The improvements in the storage interface, such as quadrupling of SATA bandwidth, isn’t the reason that SSDs are so much faster than HDDs. SSDs are faster because the latency or response time of the storage media improved by 1000x from a mechanical drive to an SSD.
The observable system performance, what the user can see and feel, is limited by a bottleneck. For the longest time that bottleneck has been the mechanical hard drive. Once that was removed the next bottleneck was the SATA-I interface. Now with SATA-III SSDs the bottleneck today might be some other part of the system, perhaps the GPU for graphics performance or the CPU or memory for processing performance, and in some cases, it might also be the storage system. If you are running storage intensive operations, then NVMe might be exactly what you need. But if the performance bottleneck is elsewhere, or if you don’t want to burden yourself with the higher power that comes with NVMe performance, then maybe NVMe is not what you are looking for right now.
The bottom line is that the incredible performance improvements realized by moving from mechanical storage to solid state are not going to be repeated by moving from SATA to NVMe. If the application doesn’t need the additional storage performance, then no benefit will be realized.
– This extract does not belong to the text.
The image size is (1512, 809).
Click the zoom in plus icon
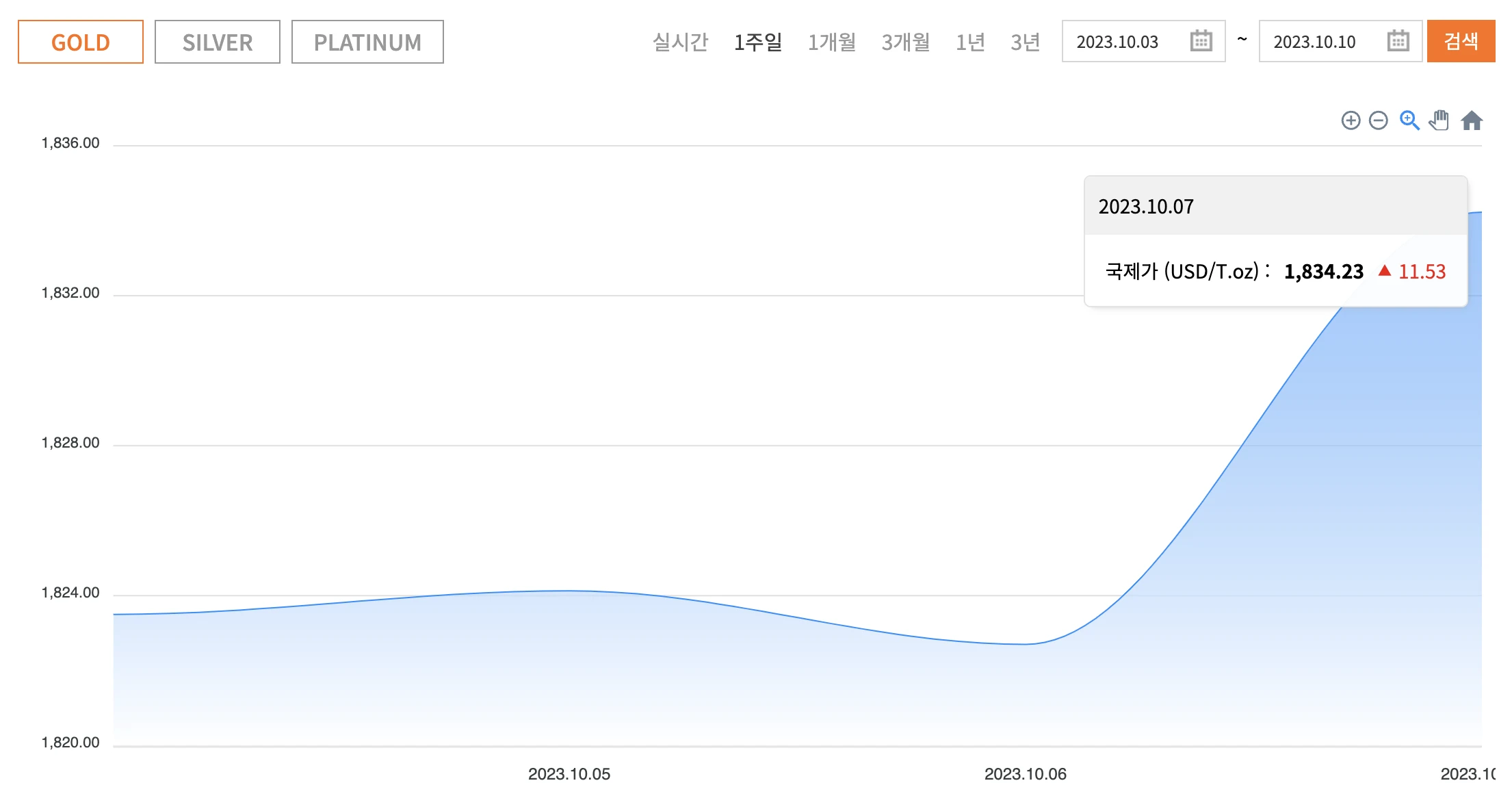[1351, 120]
NVMe will become the de facto standard not because of the performance that it offers, but rather because of standardization and broad use. These transitions that are not performance driven can take a very long time to complete. Today traditional storage requires an ACHI (SATA) or SAS controller to connect mechanical hard disks to the PCIe bus, and NVMe is the solution that eliminates the bridge and instead makes the direct connection. But like many entrenched standards the SATA interface is well established, has multiple IP suppliers and is widely available with market based pricing.
A quick survey of SSDs indicates NVMe prices are coming in line for entry level SSDs, but the high-performance potential of NVMe comes at a price. Looking at a range of 512GB SSDs shows the SATA and NVMe M.2s to be about the same price, yet still more expensive than the 2.5”. The premium is due to the performance and headroom of the M.2.
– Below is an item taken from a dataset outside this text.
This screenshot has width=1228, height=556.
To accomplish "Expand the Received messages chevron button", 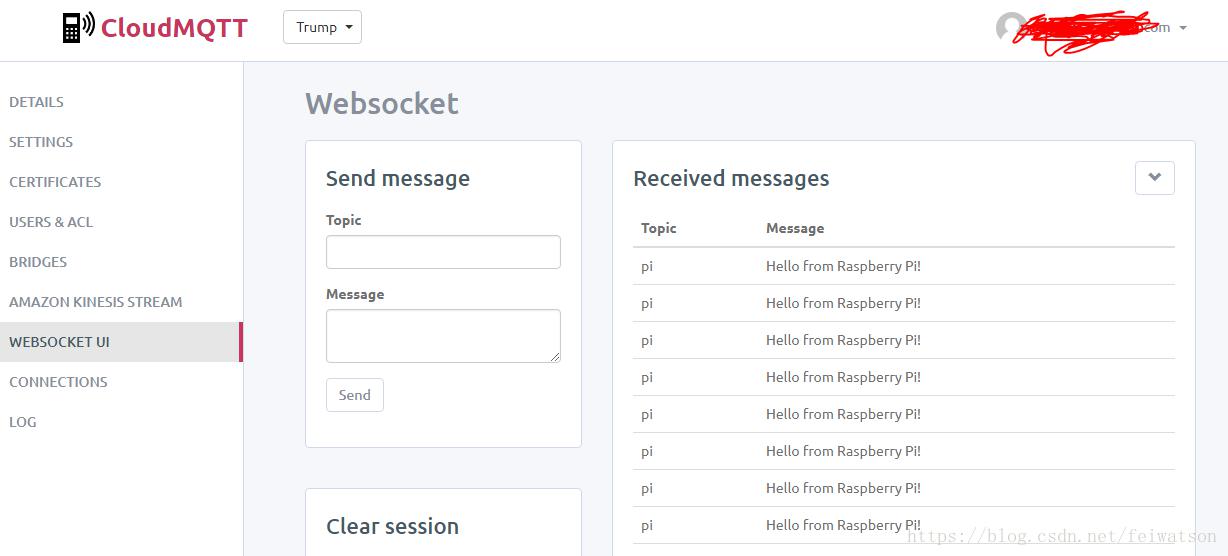I will [x=1154, y=178].
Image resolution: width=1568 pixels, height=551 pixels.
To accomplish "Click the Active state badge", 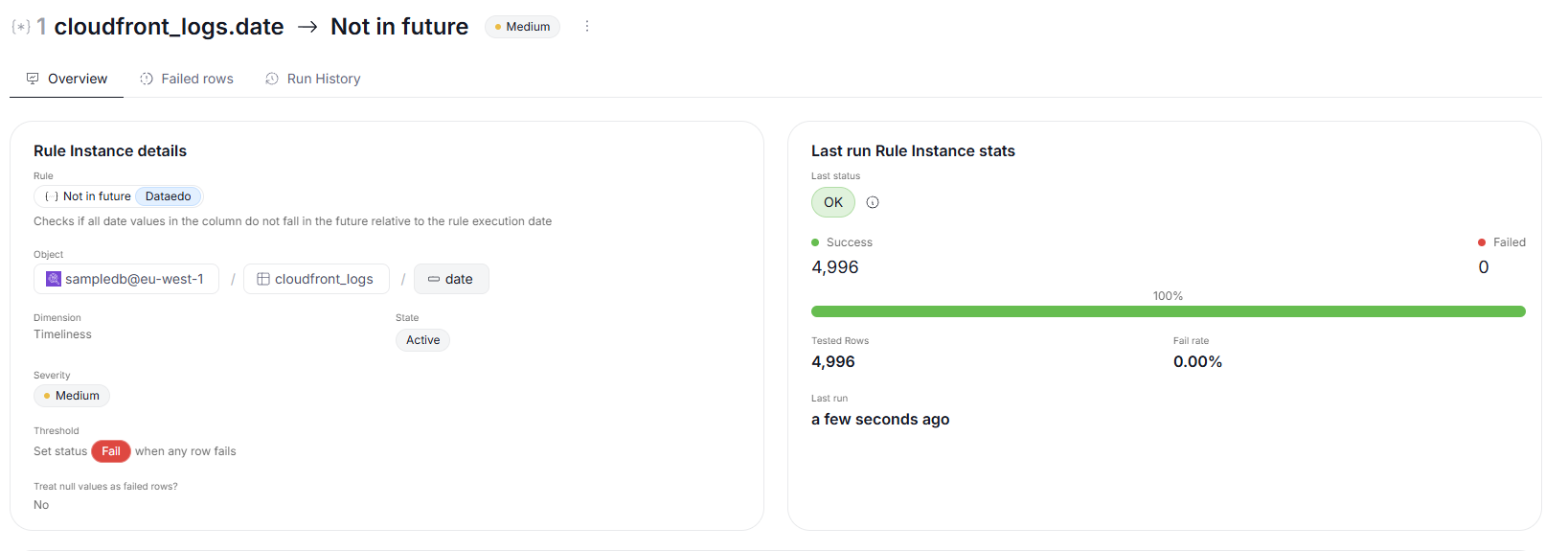I will coord(422,340).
NVMe drives come in three basic form factors, the Add-in card (AiC), the 2.5” (U.2) and the M.2. Since NVMe protocol runs on the PCIe physical layer, the connections will be nearly identical to PCIe. The AiC cards resemble standard expansions cards, the M.2 resembles mini-PCIe, and the 2.5” is meant to address the modularity requirements of storage systems. The AiC is high capacity and can be designed to support any number of PCIe lanes. These cards are generally for high IOPS applications, but you need to dedicate PCIe slots for the cards and they are not hot swappable. Below are a 4 lane and an 8 lane AiC from Intel.
A smaller version of this kind of implementation is the M.2 form factor, commonly measuring 22mm wide and a length of between 42mm and 110mm. The M.2 socket resembles that of an SO-DIMM for memory, so the card lays parallel to the main board. Of course, there are other socket orientations available, but the most common is the one used in laptop computers.